Abstract Objective To identify the determinants of patients' decision-making for participation in a cataract surgery clinical trial in a tertiary care hospital. Design Prospective observational study. Participants We interviewed by questionnaire 40 patients scheduled to have cataract surgery. Methods The data collected from patients included attitudes about informed consent, evaluation of the provision of information, and sociodemographic variables. Results Overall, 20 (50%) patients consented to enter the trial. All patients (n = 20;100%) in the consenting group expected positive implications compared to 6 (30%) in the nonconsenting group, who expected negative implications ( p = 0.008). The majority of patients (90%) in the nonconsenting group felt that the degree of risk incurred by undergoing trial treatment was moderate to high. The perceived burden imposed on daily life by participating was seen by the nonconsenting group to be moderately higher in 11 patients (55%) compared to 3 patients (15%) in the consenting group ( p = 0.026). Of the nonconsenting patients, 50% were dissatisfied with the attitudes of medical experiments as compared to 2% of those who did consent ( p = 0.023).
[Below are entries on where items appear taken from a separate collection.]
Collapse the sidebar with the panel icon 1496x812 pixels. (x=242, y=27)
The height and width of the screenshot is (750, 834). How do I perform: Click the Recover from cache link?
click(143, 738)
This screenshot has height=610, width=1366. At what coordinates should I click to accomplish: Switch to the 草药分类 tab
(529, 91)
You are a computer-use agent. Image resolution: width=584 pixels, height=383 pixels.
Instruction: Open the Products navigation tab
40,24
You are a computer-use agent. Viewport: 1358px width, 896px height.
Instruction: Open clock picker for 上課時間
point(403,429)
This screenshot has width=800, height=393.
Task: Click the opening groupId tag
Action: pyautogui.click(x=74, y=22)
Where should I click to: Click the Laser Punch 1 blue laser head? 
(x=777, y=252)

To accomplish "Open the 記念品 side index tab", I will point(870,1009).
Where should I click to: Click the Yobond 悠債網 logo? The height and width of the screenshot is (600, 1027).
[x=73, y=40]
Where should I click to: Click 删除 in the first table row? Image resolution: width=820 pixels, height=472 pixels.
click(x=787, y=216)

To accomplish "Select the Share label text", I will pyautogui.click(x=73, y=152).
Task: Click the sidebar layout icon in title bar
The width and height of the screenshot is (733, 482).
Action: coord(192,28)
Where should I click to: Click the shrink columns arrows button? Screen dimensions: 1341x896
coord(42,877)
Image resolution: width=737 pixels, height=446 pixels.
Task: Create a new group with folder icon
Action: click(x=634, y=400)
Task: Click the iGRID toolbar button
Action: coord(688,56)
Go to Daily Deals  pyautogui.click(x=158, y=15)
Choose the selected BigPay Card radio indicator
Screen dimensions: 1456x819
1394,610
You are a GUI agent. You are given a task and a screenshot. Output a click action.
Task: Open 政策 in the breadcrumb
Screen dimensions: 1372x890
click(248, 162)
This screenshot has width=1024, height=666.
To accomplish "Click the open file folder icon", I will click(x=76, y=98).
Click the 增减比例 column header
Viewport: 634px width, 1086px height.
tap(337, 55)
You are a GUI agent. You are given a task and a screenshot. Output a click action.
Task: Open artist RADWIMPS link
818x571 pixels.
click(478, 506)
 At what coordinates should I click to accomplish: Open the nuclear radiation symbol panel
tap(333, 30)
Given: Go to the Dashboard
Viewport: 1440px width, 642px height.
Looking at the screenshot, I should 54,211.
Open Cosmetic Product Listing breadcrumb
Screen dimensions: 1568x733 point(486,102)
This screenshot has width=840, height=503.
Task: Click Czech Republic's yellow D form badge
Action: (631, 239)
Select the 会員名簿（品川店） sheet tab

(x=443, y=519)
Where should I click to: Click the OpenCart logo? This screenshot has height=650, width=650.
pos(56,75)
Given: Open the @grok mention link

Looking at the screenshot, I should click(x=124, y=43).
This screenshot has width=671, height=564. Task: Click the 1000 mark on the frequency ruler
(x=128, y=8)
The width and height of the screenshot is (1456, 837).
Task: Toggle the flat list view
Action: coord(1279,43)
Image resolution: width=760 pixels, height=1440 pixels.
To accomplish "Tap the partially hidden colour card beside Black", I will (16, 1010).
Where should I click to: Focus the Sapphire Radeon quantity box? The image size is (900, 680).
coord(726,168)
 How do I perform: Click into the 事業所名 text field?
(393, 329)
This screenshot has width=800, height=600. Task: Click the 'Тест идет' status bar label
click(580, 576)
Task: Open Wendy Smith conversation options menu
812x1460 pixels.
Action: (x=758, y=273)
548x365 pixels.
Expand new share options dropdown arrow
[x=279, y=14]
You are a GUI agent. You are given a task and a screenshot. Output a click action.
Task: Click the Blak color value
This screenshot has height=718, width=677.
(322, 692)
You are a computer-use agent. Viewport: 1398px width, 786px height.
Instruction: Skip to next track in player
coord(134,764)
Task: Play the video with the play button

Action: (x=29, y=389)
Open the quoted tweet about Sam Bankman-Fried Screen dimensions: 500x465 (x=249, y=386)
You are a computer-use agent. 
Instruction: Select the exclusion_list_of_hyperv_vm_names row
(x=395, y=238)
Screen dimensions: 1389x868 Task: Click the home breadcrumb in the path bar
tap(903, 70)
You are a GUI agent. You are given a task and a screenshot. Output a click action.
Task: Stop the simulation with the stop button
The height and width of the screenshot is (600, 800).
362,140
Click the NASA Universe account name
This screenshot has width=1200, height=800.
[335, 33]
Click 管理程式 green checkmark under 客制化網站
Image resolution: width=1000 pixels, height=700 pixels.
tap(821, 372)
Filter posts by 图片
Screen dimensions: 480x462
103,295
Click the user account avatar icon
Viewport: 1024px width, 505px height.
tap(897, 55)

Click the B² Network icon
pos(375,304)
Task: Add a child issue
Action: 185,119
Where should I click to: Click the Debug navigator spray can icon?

Conclusion The major reasons for participation in a cataract surgery trial were ( i ) expected positive implications resulting from involvement; and ( ii ) satisfaction with the attitudes of medical experiments. Patients who refused to enter the trial felt that the degree of risk as well as the burden imposed on daily life by participating were high. Demographic variables did not have any impact on a patients' decisions to accept or decline entry into the trial.